In December 2021, the company plans to complete and submit procedures to the Ministry of Health, applying for an emergency authorization in Vietnam.

==== Phase I ====
The clinical trial Phase I began on 15-16 August at Hanoi Medical University. Phase I was conducted on 100 healthy volunteers randomly assigned in a ratio of 3:1, i.e. 75% of them received the ARCT-154 vaccine and 25% received a placebo. The primary objective of the phase one trial was to assess safety and immunogenicity of the vaccine. Volunteers will receive 2 doses of ARCT-154 vaccine or placebo, 28 days apart. Data of the volunteers from the first dose (day 1) to 7 days after the second dose (day 36), will be evaluated by the research team.
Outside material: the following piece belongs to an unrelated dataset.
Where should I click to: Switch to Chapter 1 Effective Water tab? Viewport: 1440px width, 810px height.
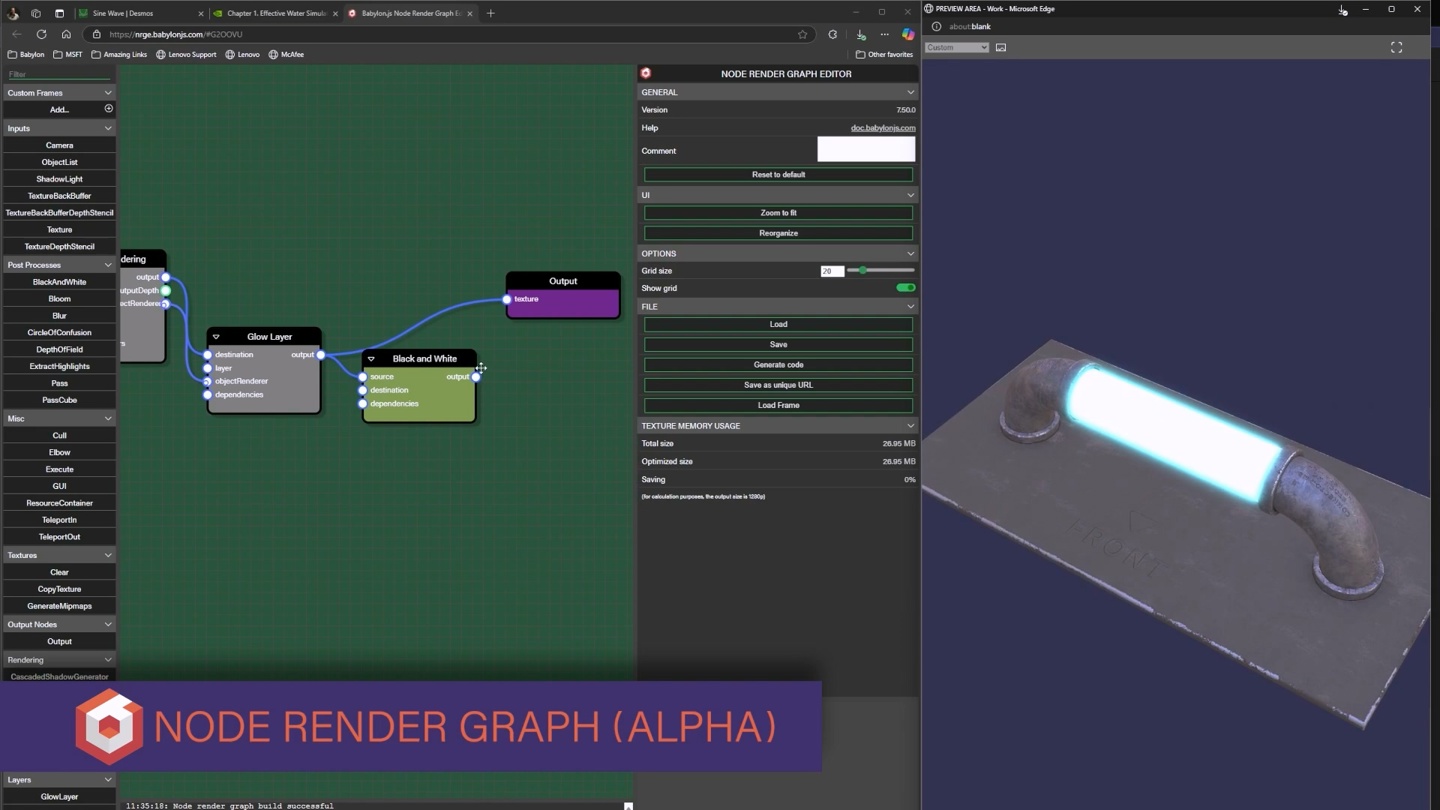(x=275, y=13)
Phase I report on the safety of the ARCT-154 vaccine was approved by the Ethics Committee on 20 September 2021. Preliminary results show that the ARCT-154 vaccine is safe in healthy volunteers.
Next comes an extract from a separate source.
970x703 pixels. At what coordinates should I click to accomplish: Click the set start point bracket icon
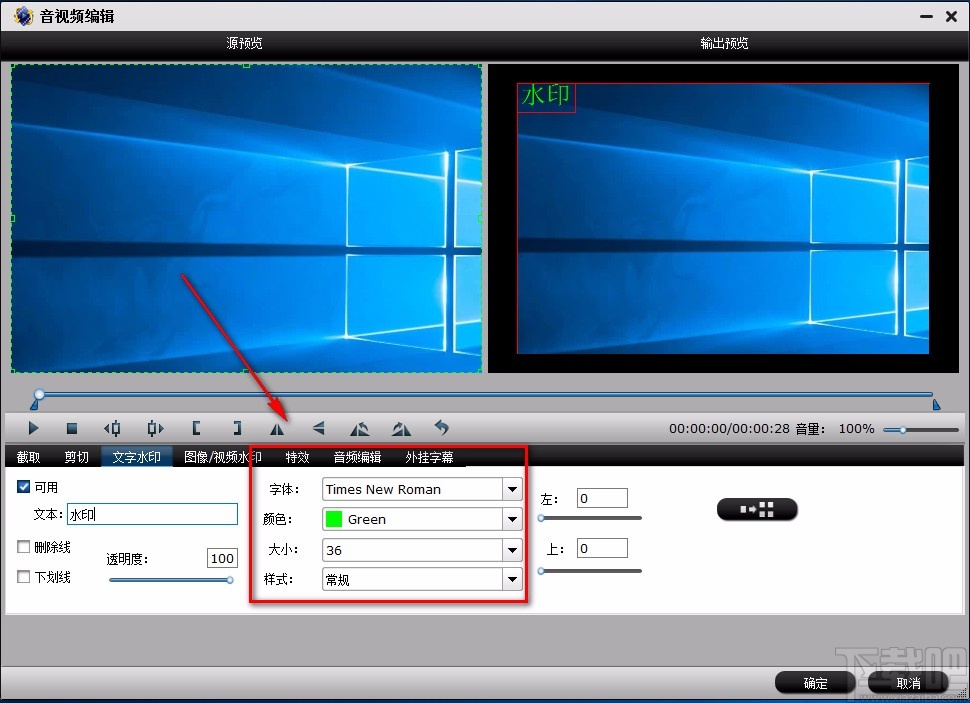pos(196,428)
==== Phase II and III ====
Phase II and IIIa trials of the vaccine were carried out at the same time in Bắc Ninh, Hanoi and Long An with a total of 1,000 volunteers. The trial work in the northern localities is carried out by Hanoi Medical University and Pasteur Institute in Ho Chi Minh City in the south. In Bắc Ninh, from 20 to 23 September, the research team started recruiting volunteers and selected 338 people aged 18-65, who received the first dose from 27 to 29 September. In Long An and Hanoi, the Ministry of Health also implemented the first dose for volunteers. The phase IIIa trial is expected to end on 24 November, and the research team will report the results of the trial to the Ministry of Health on 30 December.

===In Japan===
A phase III trial non-inferiority trial randomized 828 participants to ARCT-154 or the Pfizer-BionTech vaccine in Japan, with results published in December 2023.